British science fiction writer (born 1954)

Colin Greenland (born 17 May 1954) is a British science fiction writer, whose first story won the second prize in a 1982 Faber & Faber competition. His best-known novel is Take Back Plenty (1990), winner of both major British science fiction awards, the 1990 British SF Association award and the 1991 Arthur C. Clarke Award, as well as being a nominee for the 1992 Philip K. Dick Award for the best original paperback published that year in the United States.

== Biography ==

Colin Greenland attended Pembroke College, Oxford, eventually earning a BA, MA (1978), and DPhil (1981). Greenland's first published book, which was based on his DPhil dissertation, was a critical look at the New Wave entitled The Entropy Exhibition: Michael Moorcock and the British 'New Wave' in Science Fiction (1983). His most successful fictional work is the Plenty series that starts with Take Back Plenty and continues with Seasons of Plenty (1995), The Plenty Principle (1997) and Mother of Plenty (1998).

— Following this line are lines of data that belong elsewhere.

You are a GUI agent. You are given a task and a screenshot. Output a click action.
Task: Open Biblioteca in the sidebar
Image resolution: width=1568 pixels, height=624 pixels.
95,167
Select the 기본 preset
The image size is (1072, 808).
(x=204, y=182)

Besides his work on fiction, Greenland has continued to write non-fiction books and has been active in the Science Fiction Foundation, as well as serving on the editorial committee of Interzone. He has been a guest speaker at four separate Microcons: 1988, 1989, 1993 and 1994.

His wife is the novelist Susanna Clarke, with whom he has lived since 1996.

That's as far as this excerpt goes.